Beijing said they would cut air pollution in a plan announced earlier this year (and a few months before and another one back in 2013). But what does the data say? To get to the bottom of it, I analyzed monthly PM2.5 data for 2017 so far and compared it to the averages from December 2013 to 2016.
Overall, Beijing is better in 2017 (except for a bad January).
How much better? Beijing’s PM2.5 is down 14% compared to prior years.
The situation in Shanghai was similar—lower in 2017.
Shanghai is down a full 22% this year compared to prior years.
After a rough January, Chengdu also saw lower PM2.5.
Chengdu is down 20% over prior years.
The only exception is Xi’an. Xi’an had a rough January and February, followed by an average rest of the year.
Year over year, Xi’an’s PM2.5 was actually up 5%.

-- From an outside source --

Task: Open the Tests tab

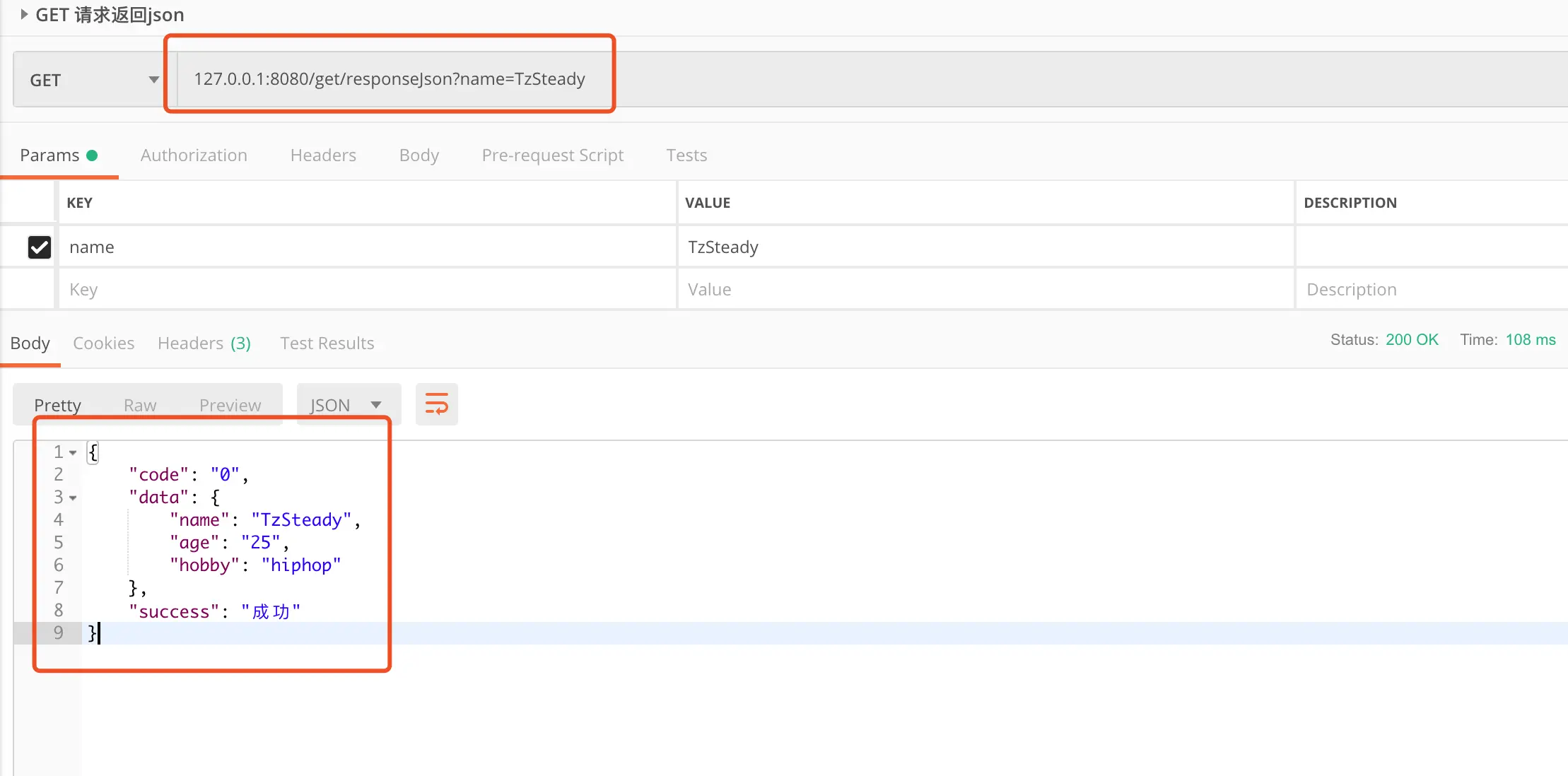Action: click(686, 155)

The Bad News Amid The Good News
Despite the (mostly) good news, there is some bad news for China’s air.
1. Even after this improvement, average PM2.5 levels are unhealthy in ALL four cities. That means, if you live in one of these cities, you’re still breathing unsafe air on average.

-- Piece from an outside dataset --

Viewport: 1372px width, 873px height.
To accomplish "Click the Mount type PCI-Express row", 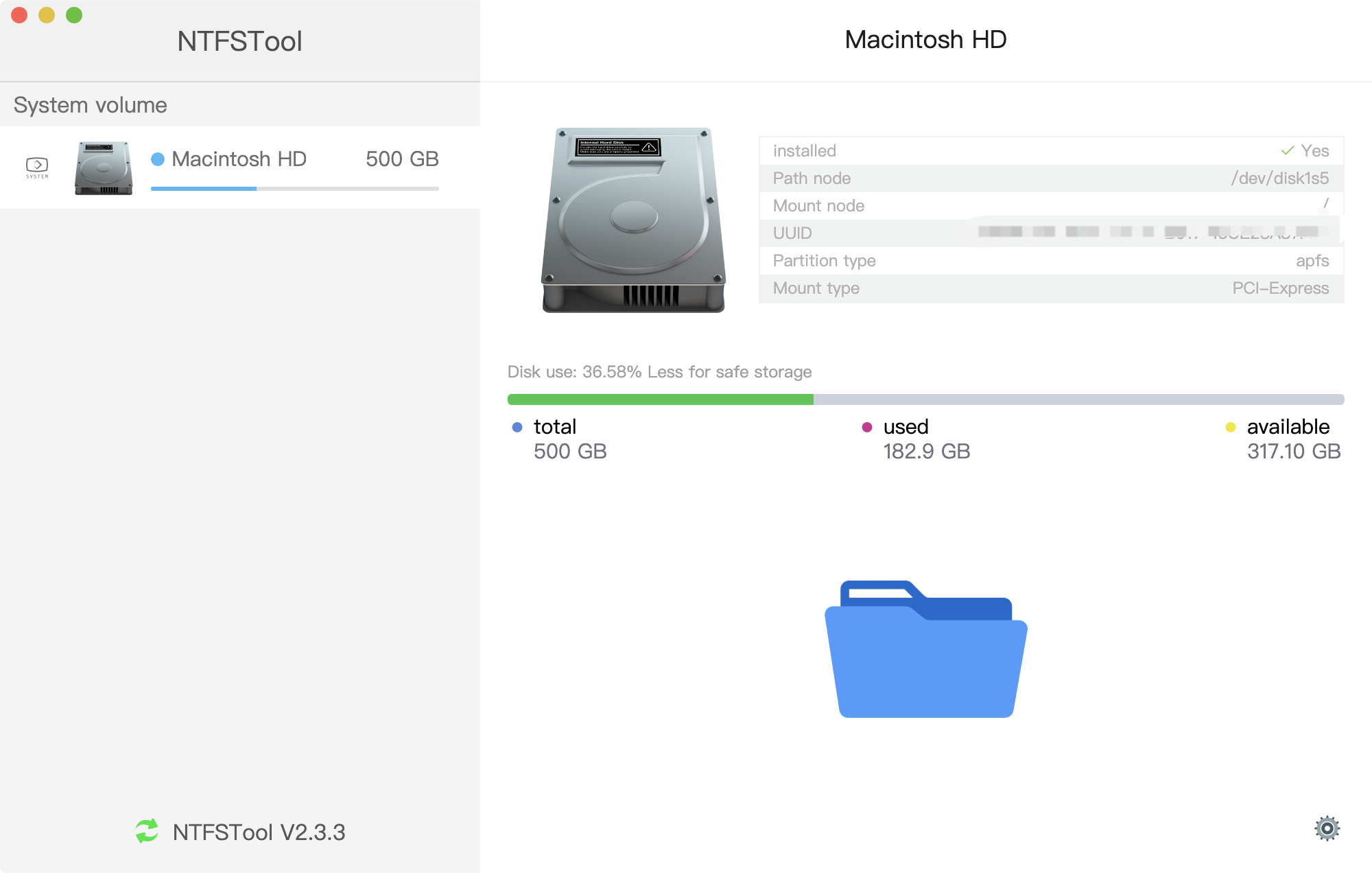I will pyautogui.click(x=1050, y=288).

2. China’s Environment Ministry forecasted that weather conditions may make China’s air pollution particularly bad this winter (read “worse than already bad winters”).
3. Ozone is arguably China’s second most serious pollutant, and ozone hasn’t gone down. In Beijing and Chengdu, it’s roughly flat. In Shanghai and Xi’an, ozone went up in 2017.
I’ll check back in in January to see whether China can finish strong or whether the Environment Ministry’s foreboding winter forecast comes true.